The specific Results that you can expect their tools and processes to produce.
At the end of the day, this is not a technology discussion; it’s a business impact: goals and objectives discussion.
How much is this going to cost?
Price is always a consideration, but it should not be the main consideration. State-of-the-art cybersecurity tools are expensive. Professionally trained cybersecurity experts are expensive. You want the firm you select to always invest in expertise — both tools and talent. You want them to always be ahead of the cyber criminals, and at the top of their game — A Players.
Do not make the mistake of buying based on the lowest cost. You’ll get what you pay for, which may end up meaning financial ruin. Regarding cybersecurity, there’s no such thing as “that’s close enough.” You can’t secure some areas and leave others vulnerable to attack. Any vulnerability is an open door to cyber criminals. (Read that last line again, and let it sink in.)

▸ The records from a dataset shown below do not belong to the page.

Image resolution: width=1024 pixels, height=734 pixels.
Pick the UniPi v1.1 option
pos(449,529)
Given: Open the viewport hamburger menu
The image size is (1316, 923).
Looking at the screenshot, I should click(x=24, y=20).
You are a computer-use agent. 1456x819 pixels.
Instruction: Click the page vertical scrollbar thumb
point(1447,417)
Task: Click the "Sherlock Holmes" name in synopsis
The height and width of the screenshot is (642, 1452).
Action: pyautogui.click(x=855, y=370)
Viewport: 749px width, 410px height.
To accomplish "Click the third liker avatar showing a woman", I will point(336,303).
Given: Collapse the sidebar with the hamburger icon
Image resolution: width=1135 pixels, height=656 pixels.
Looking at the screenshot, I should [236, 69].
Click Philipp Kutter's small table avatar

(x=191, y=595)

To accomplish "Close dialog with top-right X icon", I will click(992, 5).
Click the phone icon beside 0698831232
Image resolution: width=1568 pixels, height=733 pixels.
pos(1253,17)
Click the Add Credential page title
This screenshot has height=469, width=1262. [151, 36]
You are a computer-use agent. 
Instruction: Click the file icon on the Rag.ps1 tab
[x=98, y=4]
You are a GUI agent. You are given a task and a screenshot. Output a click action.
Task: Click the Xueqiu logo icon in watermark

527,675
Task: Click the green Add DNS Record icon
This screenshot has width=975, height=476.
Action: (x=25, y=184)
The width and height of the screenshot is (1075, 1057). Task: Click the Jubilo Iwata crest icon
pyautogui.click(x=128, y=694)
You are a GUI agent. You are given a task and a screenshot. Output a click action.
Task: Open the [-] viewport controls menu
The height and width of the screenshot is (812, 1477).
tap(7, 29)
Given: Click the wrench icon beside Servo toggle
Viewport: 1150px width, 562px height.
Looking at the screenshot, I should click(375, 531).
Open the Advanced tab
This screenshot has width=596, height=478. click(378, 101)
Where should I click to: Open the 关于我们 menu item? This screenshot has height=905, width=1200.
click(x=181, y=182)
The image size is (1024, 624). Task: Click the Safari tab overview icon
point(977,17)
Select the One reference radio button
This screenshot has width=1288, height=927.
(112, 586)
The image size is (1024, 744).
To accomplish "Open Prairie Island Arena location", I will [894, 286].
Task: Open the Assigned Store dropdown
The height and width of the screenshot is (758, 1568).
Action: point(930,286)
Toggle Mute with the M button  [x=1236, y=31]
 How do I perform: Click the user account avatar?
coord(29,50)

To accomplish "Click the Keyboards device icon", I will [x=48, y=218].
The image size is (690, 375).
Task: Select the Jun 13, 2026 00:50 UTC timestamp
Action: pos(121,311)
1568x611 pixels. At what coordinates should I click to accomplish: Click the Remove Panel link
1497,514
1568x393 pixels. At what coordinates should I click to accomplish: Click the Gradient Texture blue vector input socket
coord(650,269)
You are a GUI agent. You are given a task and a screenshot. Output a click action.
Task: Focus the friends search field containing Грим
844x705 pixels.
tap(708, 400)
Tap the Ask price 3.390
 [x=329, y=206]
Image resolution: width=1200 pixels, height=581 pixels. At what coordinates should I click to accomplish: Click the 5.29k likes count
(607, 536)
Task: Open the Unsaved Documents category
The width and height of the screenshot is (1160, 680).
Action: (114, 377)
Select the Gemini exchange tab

It’s going to cost – what it costs. And that may hurt. It’ll cost much less than recovering from a cyber attack. Don’t believe it? Take a few moments and Google “average cost of a cyber attack.”
You’ve made your selection.
When you’ve made your selection, work closely with your new provider. There should be scheduled Quarterly Business Reviews. Make sure you’re getting regular reports that detail areas of progress and areas of concern.
These QBRs should be business discussions that detail mitigation efforts and evaluations of each risk as to past condition, present state, and future state. There should be detailed results as to the business impact of those efforts.
Work closely with your provider. They’re a true partner and should be singularly and unremittingly focused on your success.
Lastly, keep the following in mind: This is not a one-and-done exercise. Embrace the cultural shift that will necessarily take place to transform your business or organization into a low-risk entity. Your stakeholders, shareholders, employees, customers, and vendors will thank you for it.
Do not let your lack of IT technical expertise hold you back. Implementing a cybersecurity risk management solution is ultimately a business exercise, not a technical exercise.
Do your homework. Choose a professional firm that projects confidence in the results that they’ll produce for your organization or business. Then hold them to high standards and keep them accountable to produce documented evidence that you’re moving in the right direction.